Data listing -
- - - - - - -
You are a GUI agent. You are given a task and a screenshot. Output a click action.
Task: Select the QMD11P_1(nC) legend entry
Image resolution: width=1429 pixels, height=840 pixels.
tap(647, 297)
- - - - - - -
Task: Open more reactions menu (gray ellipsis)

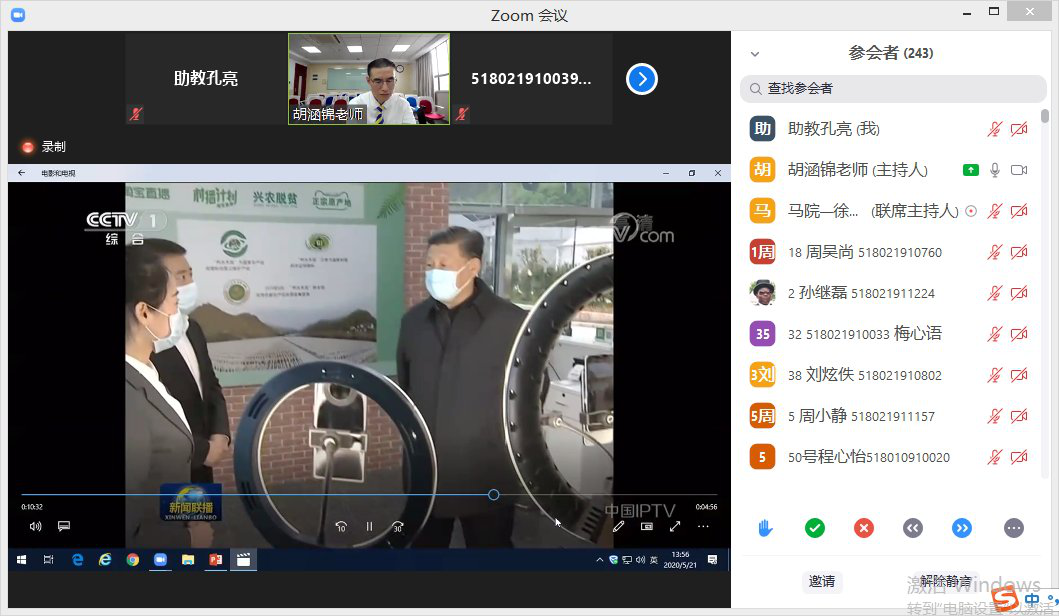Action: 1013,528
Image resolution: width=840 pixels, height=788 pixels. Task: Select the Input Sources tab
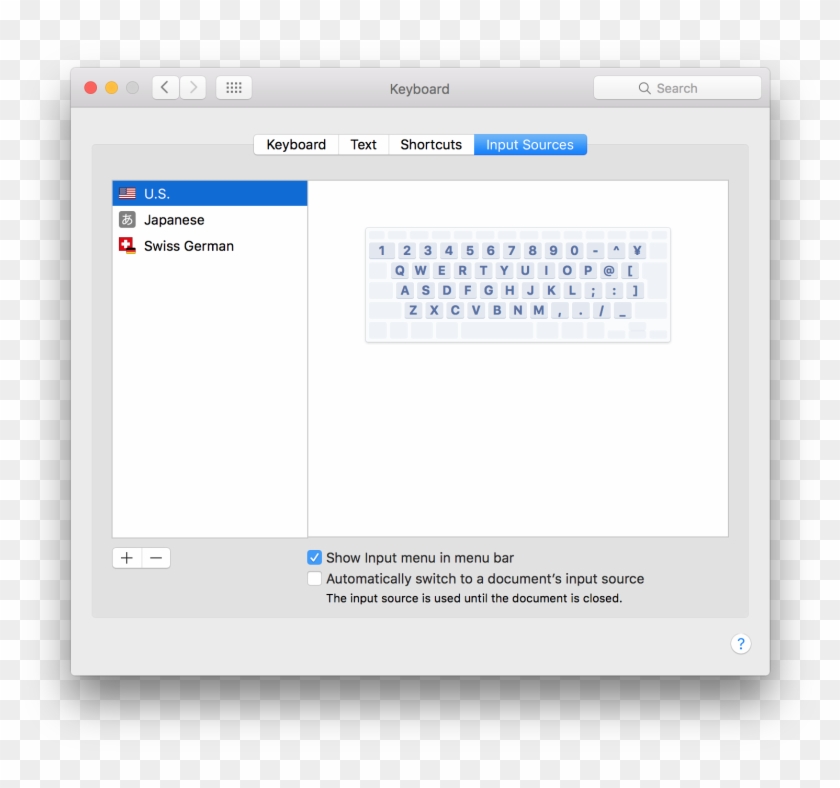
- - - - - - -
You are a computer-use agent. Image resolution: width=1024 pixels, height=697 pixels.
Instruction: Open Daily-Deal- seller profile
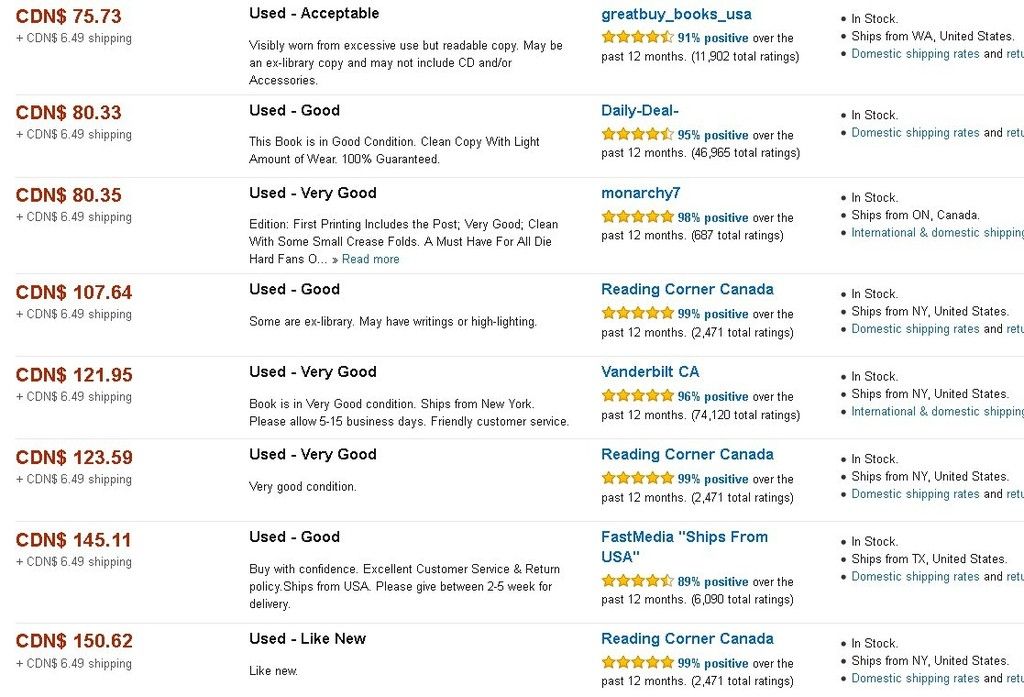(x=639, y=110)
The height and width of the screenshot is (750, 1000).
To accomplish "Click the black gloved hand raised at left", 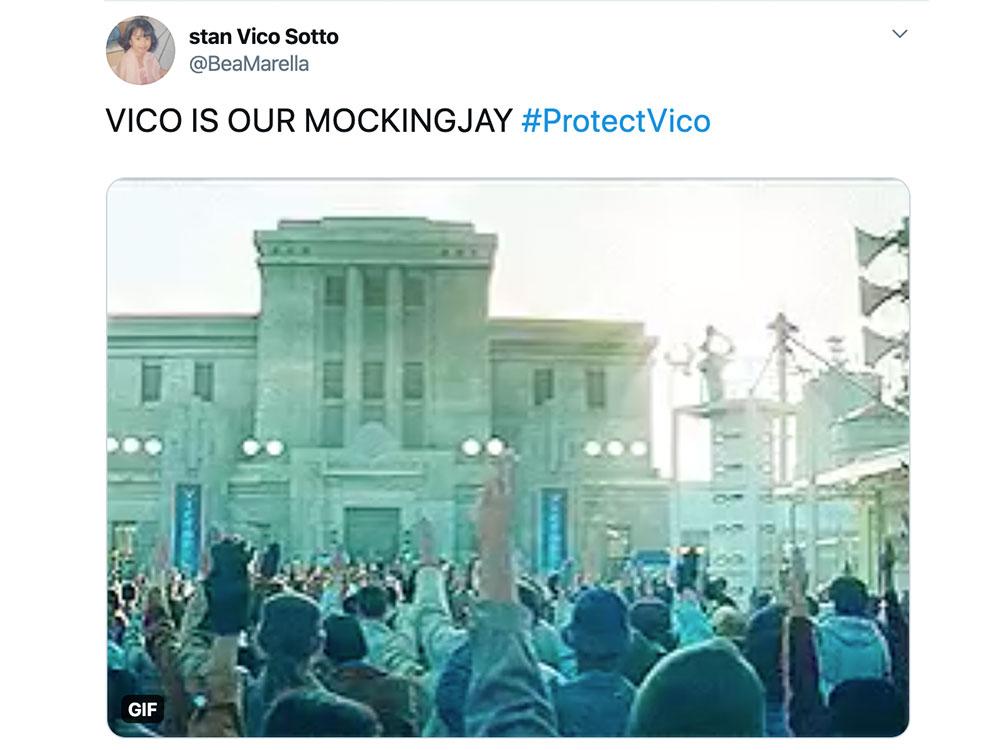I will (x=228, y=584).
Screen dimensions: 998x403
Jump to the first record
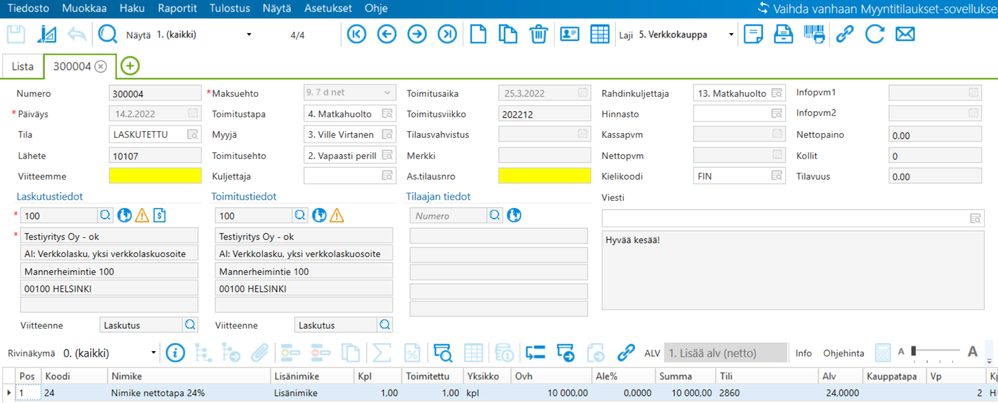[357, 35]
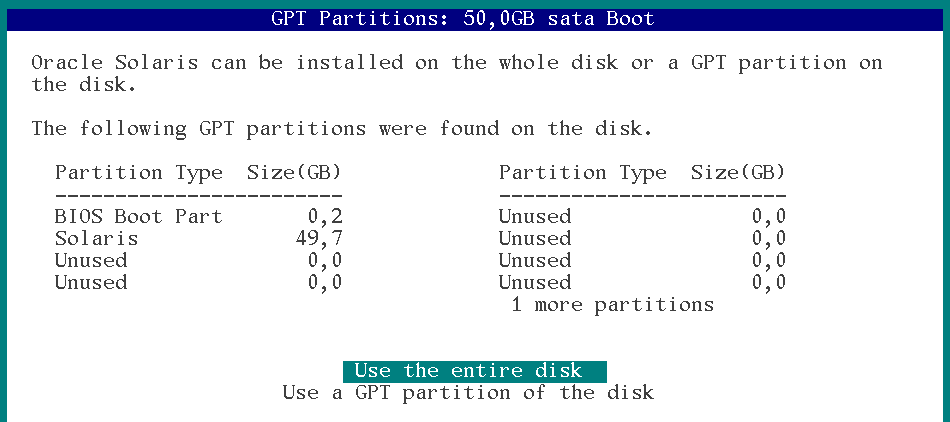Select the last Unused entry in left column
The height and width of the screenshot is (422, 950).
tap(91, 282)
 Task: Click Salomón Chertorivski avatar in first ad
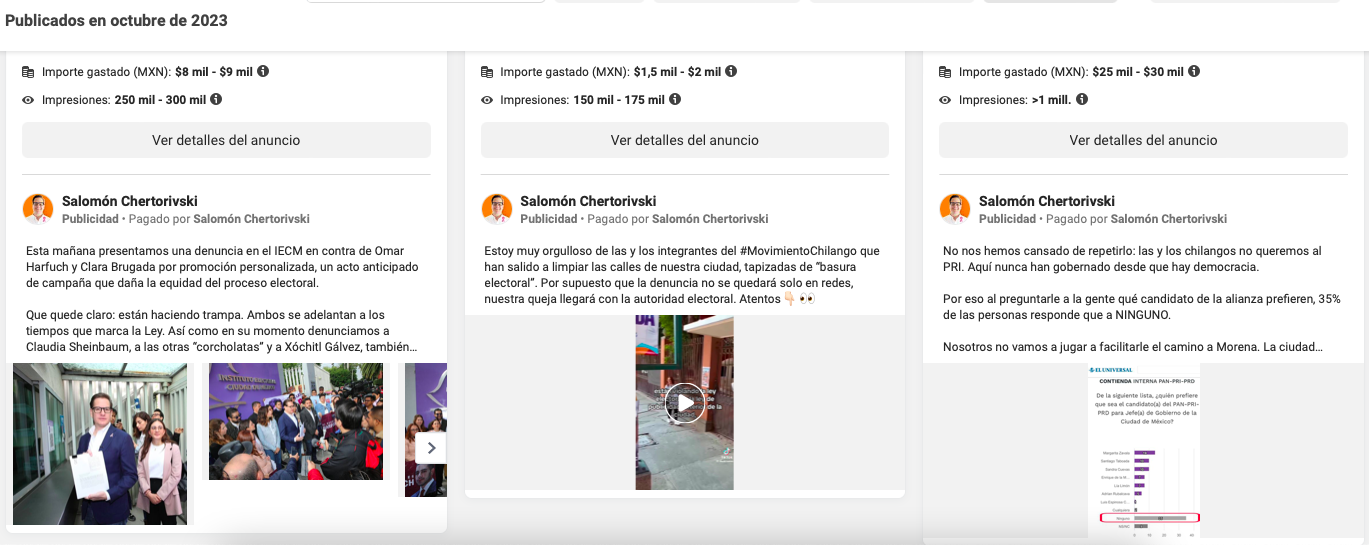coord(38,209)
- - - - - - -
Problem details -
Leaving pictures out, output the lines of the data above from the one with "Task: Open more" through the one with "Image resolution: width=840", word for word.

Task solution -
Task: Open more reactions menu (gray ellipsis)

Action: 1013,528
Image resolution: width=840 pixels, height=788 pixels. Task: Select the Input Sources tab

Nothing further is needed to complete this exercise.